It'd be pretty shit if you didnt feel comfortable just shopping or walking down the street because some guy is staring you down, I dont think many men sympathize/empathize with it because women aren't typically as open or aggressive with their perving on us.


----------



## Paradox1987 (Oct 9, 2010)

I suppose it depends when, how, where and why people were staring at me or vice versa. I agree, staring is considered rude. It's considered rude because amongst us mammals, staring at someone is a sign of fight or flight. It's a reaction to conflict as a general rule. Maybe that's why many people find it uncomfortable, or more aptly, slightly threatening. Coy and quick stolen glances are supposed to be the polite and appropriate way of handling those that catch our eye. 

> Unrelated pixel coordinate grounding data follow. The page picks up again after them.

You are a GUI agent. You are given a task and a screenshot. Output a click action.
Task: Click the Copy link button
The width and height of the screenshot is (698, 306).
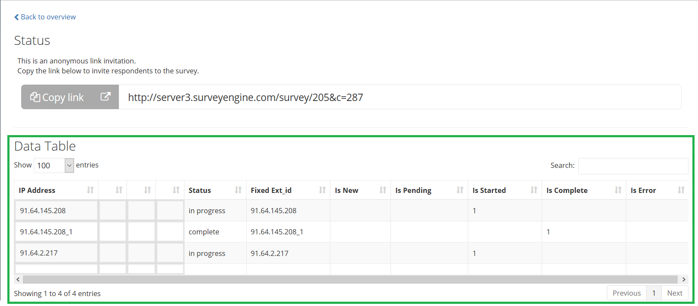click(57, 98)
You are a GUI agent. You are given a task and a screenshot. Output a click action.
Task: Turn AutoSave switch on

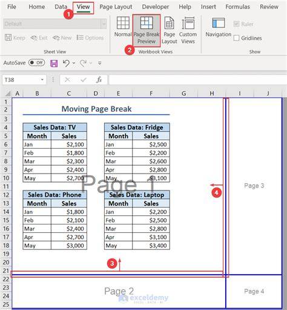tap(36, 62)
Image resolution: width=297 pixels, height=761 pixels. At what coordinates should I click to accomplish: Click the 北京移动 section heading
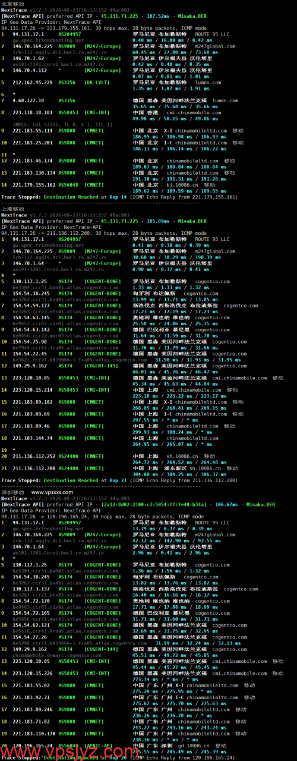(x=12, y=4)
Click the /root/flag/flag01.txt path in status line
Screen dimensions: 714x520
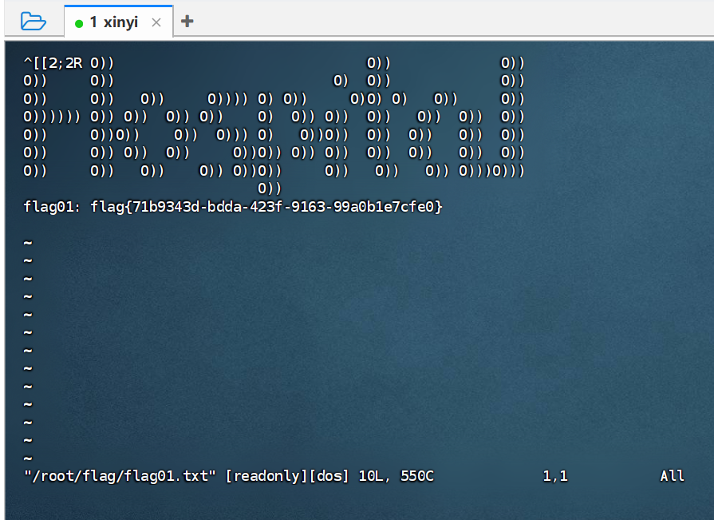click(120, 476)
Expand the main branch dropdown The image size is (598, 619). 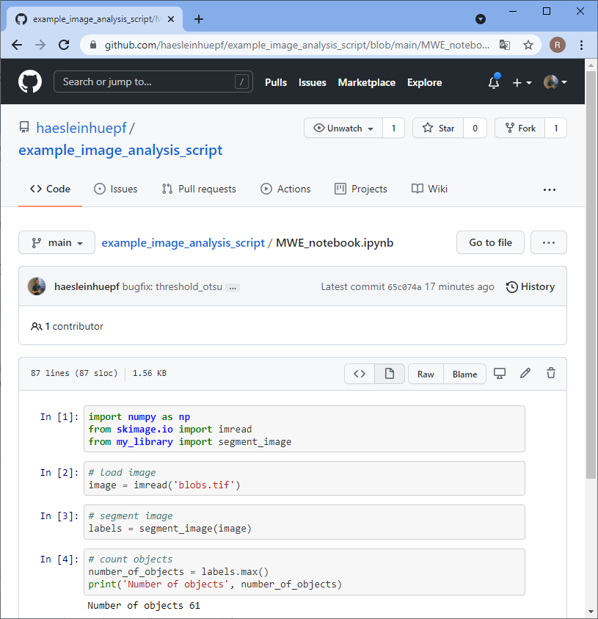coord(56,243)
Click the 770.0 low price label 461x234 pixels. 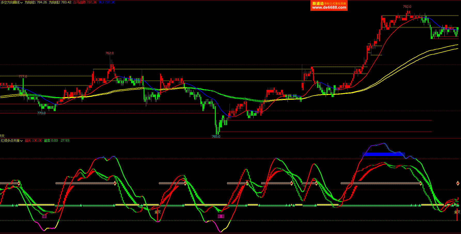(41, 113)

As for why, and note, this is rank speculation on my part; but there is an ever growing tendency for sexual arousal to be linked with or go hand in hand with violence. Since staring is often a sign of challenge or reaction to potential violence, the staring kind of makes sense. That women do it too is obviously taken for granted, women can be just as aggressive in both psychosexual and physical ways as men.


----------



## ForsakenMe (Aug 30, 2010)

Wellsy said:


> @ForsakenMe
> 
> I can see your viewpoint and understand. I do disagree it's something that you can just get over and it's one of those things that women do consider creepy but i'm not sure what a woman can do other than be direct. You can't control other people's actions especially something like this, you don't have to put up with it but you need some way for you to feel comfortable.
> It'd be pretty shit if you didnt feel comfortable just shopping or walking down the street because some guy is staring you down, I dont think many men sympathize/empathize with it because women aren't typically as open or aggressive with their perving on us.


I mean, THE ONLY WAY I can totally understand why a man would openly stare at me is if I'm wearing clothing that either attracts attention due to it's bright colors or something to that effect, or I'm exposing a few of my physical perks. Then I can understand and have no right to complain. Or if I happen to doll up that day and look stunning, then yeah, can't complain.

But if I'm wearing modest, casual clothing and I'm not dolled up at all, then I don't understand why.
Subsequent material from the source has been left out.